UC Riverside

High levels of glucose (HG) induce reactive oxygen species-mediated oxidative stress in endothelial cells (ECs), which leads to endothelial dysfunction and tissue damage. However, the molecular mechanisms involved in HG-induced endothelial oxidative stress and damage remain elusive. Here we show that cellular ATP level-modulated p53 Thr55 phosphorylation plays a critical role in the process. Upon HG exposure, the elevated ATP levels induced the kinase activity of TAF1 (TBP-associated factor 1), which leads to p53 Thr55 phosphorylation. The phosphorylation dissociates p53 from the glutathione peroxidase 1 (GPX1) promoter and results in reduction of GPX1 expression.

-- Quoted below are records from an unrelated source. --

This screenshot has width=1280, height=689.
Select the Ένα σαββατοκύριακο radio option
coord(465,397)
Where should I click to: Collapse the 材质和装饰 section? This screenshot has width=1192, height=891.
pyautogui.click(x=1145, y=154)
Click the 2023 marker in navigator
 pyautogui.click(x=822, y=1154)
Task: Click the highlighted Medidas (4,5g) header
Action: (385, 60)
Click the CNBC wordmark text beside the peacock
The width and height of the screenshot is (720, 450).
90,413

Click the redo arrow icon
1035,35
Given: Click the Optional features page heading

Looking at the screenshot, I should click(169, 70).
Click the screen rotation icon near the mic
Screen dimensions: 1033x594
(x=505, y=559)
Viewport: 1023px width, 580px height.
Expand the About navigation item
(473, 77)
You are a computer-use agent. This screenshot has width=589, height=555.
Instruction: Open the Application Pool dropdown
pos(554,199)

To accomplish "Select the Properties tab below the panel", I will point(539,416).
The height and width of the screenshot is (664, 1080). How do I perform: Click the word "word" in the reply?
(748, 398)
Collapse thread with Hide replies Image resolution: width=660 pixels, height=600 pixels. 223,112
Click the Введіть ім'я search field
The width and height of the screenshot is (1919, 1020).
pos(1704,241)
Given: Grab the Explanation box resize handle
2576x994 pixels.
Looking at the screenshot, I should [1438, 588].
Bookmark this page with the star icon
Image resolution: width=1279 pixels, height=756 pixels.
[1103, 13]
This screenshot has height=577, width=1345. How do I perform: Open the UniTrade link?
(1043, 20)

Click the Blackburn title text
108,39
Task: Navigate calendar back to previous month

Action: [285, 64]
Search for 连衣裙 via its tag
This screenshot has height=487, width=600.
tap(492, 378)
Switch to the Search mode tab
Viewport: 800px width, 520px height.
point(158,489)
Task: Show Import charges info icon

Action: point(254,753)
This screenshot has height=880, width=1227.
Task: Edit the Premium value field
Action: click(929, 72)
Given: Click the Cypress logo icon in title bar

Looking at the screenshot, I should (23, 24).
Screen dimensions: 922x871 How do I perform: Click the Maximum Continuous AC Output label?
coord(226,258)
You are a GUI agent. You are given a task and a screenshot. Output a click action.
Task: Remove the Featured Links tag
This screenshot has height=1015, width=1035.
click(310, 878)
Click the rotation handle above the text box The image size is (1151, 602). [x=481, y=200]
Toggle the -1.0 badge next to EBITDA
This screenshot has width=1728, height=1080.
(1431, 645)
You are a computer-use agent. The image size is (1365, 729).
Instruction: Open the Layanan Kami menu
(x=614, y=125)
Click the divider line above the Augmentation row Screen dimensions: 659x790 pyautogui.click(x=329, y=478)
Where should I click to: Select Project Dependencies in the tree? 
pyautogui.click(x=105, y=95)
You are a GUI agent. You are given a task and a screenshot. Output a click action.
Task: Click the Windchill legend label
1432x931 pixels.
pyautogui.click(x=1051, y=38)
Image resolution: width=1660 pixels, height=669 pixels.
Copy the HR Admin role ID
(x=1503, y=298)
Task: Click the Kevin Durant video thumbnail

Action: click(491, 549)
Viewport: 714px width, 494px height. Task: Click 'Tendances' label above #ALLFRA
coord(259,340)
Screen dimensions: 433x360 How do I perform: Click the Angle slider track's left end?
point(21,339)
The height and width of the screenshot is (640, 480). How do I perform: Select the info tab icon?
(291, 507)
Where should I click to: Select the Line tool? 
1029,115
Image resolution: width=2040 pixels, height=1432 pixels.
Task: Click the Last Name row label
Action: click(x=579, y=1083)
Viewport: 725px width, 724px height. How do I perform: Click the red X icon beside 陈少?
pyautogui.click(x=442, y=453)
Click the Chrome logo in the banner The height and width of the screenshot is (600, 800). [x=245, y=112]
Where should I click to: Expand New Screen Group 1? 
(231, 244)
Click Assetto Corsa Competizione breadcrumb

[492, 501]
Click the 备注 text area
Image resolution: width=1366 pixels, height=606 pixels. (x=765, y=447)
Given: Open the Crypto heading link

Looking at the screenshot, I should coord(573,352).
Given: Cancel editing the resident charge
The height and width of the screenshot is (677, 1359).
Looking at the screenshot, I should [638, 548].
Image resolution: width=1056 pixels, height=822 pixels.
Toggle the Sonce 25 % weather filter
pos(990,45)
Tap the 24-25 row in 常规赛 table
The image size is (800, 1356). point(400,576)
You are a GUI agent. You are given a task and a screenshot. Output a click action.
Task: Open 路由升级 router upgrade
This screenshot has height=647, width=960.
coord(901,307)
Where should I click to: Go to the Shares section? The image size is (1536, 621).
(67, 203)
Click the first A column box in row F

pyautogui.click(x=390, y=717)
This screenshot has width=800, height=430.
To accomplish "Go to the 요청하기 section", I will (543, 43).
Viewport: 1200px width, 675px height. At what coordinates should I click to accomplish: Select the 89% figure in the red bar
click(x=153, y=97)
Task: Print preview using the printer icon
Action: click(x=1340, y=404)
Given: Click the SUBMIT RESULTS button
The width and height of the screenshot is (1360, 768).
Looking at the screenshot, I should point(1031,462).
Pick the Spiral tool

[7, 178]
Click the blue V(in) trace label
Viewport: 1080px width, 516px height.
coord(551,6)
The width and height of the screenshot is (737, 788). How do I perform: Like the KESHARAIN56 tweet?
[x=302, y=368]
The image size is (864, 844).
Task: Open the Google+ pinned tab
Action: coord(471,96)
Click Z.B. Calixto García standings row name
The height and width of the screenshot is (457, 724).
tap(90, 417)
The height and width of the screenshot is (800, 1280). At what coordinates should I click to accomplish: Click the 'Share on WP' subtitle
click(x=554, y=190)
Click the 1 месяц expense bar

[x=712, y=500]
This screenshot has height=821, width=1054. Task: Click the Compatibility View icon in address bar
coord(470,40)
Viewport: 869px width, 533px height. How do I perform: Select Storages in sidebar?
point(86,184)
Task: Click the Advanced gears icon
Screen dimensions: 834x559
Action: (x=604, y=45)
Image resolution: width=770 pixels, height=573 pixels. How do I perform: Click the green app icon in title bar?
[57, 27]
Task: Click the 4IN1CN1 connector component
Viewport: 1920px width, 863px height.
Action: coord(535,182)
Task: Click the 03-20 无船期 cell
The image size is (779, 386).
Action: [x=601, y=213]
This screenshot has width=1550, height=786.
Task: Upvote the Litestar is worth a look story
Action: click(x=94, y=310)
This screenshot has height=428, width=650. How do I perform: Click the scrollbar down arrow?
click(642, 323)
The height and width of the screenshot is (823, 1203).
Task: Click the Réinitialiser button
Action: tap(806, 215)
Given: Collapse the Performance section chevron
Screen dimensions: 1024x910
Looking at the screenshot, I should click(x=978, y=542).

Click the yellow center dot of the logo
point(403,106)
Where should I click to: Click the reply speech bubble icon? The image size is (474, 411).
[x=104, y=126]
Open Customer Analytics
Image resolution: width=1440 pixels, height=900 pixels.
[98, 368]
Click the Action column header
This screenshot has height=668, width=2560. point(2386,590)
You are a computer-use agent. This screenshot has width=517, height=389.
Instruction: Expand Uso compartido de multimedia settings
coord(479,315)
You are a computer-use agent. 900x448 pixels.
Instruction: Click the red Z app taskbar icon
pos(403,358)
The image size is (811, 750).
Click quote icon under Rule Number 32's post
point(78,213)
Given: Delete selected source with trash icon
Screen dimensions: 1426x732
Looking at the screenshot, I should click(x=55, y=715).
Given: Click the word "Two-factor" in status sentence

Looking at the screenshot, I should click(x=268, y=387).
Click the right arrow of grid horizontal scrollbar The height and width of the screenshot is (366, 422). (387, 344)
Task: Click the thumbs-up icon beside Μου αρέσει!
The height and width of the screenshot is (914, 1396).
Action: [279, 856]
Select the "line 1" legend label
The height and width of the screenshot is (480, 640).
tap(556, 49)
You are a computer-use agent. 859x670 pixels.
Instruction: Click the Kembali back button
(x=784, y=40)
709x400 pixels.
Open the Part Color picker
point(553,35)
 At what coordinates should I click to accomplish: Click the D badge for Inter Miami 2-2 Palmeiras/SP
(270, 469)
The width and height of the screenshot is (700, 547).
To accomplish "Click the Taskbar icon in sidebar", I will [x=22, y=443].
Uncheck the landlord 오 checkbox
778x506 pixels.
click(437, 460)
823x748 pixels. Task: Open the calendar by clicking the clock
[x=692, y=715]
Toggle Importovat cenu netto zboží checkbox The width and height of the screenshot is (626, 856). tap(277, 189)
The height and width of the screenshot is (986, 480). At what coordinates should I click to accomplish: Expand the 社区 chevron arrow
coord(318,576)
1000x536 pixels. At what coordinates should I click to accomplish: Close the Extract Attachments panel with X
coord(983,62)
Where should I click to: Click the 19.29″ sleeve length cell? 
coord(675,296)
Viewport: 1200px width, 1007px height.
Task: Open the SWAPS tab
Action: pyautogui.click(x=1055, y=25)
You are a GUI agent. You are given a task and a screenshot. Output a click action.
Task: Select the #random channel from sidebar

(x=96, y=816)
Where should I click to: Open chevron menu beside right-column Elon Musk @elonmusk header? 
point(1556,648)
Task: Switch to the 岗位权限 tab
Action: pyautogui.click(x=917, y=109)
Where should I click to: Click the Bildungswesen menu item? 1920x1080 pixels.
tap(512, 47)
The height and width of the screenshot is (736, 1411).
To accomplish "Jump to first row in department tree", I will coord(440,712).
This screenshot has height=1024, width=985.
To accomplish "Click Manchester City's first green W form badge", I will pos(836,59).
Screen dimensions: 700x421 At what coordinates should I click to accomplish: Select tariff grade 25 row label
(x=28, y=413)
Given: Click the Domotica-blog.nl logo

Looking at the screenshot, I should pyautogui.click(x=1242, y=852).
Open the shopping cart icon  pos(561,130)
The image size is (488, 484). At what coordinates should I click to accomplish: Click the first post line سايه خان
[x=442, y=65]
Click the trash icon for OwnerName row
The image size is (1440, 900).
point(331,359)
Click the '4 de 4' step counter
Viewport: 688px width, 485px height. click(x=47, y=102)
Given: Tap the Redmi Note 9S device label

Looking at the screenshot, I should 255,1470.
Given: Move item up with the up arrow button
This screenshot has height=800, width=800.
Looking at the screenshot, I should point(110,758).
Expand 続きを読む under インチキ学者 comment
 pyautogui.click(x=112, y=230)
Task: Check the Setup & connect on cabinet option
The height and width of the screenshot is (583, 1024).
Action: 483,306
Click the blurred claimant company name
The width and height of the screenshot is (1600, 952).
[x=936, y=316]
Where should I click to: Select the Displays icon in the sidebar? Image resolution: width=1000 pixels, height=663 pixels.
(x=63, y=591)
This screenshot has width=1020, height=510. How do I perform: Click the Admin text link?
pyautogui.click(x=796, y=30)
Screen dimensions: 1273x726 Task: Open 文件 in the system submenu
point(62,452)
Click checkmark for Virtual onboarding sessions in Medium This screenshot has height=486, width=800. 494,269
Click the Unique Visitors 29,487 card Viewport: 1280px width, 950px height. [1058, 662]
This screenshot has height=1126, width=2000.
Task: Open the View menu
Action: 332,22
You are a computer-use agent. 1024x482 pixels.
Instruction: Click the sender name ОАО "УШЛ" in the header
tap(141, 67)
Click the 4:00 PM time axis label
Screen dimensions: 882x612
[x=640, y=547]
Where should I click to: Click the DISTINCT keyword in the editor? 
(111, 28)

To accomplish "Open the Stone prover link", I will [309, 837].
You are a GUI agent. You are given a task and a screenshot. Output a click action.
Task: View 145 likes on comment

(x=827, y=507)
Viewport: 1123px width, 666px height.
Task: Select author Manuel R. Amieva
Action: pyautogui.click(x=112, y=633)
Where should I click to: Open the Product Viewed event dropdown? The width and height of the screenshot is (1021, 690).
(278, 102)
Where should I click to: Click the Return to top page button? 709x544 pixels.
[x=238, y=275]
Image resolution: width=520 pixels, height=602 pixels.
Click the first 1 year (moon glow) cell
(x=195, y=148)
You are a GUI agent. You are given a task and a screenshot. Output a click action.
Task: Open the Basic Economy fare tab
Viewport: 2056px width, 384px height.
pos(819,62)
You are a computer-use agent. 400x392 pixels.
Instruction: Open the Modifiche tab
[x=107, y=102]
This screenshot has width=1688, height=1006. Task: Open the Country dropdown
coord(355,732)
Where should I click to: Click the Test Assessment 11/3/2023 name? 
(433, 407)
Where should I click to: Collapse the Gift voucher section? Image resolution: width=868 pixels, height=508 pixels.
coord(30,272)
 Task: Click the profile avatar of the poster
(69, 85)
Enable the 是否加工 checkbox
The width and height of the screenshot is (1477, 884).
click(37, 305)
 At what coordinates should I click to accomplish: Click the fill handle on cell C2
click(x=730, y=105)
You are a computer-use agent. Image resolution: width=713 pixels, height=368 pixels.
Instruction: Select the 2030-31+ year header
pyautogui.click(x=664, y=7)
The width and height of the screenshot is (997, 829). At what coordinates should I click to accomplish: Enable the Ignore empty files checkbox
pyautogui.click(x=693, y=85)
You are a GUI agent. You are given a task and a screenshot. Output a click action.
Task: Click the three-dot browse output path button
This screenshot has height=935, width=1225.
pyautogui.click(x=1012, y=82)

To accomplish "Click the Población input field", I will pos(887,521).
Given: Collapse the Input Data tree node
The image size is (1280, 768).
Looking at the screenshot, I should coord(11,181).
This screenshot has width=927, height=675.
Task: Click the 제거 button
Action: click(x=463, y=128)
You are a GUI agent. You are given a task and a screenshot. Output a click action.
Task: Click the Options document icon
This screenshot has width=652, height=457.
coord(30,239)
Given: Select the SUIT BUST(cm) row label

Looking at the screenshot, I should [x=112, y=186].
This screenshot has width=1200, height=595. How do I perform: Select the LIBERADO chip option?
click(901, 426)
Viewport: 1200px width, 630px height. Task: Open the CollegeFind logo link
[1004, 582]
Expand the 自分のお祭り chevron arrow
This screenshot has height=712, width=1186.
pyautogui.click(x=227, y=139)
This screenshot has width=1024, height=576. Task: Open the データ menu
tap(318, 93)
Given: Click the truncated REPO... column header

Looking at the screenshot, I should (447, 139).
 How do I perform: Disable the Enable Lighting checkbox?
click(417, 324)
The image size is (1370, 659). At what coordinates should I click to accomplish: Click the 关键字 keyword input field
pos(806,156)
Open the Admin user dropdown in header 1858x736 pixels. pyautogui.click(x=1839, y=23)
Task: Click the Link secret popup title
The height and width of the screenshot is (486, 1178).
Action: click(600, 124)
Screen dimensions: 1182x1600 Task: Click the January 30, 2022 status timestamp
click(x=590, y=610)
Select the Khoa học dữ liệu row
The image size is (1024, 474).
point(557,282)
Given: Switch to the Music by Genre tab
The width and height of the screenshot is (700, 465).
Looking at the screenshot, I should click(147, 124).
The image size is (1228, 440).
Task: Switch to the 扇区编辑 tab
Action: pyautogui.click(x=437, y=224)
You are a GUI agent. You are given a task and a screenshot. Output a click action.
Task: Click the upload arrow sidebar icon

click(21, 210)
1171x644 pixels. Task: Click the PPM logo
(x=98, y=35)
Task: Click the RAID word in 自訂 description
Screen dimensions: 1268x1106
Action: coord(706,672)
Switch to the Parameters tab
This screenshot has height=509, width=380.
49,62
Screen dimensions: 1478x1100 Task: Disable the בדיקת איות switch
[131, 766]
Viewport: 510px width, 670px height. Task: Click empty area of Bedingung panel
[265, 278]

Inhibition of TAF1-mediated p53 Thr55 phosphorylation abolished those events, supporting the role of TAF1 in sensing cellular ATP elevation and in regulating GPX1 expression under the HG condition. Importantly, treating cells with HG increased intracellular H₂O₂ and cell apoptosis, as well as suppressed nitric oxide (NO) bioavailability and tube network formation. These effects were also remarkably reversed by inhibition of TAF1 and p53 Thr55 phosphorylation. We conclude that HG leads to endothelial dysfunction via TAF1-mediated p53 Thr55 phosphorylation and subsequent GPX1 inactivation. Our study thus revealed a novel mechanism by which HG induces endothelial oxidative stress and damage and possibly provided an avenue for targeted therapy for diabetes-associated cardiovascular diseases.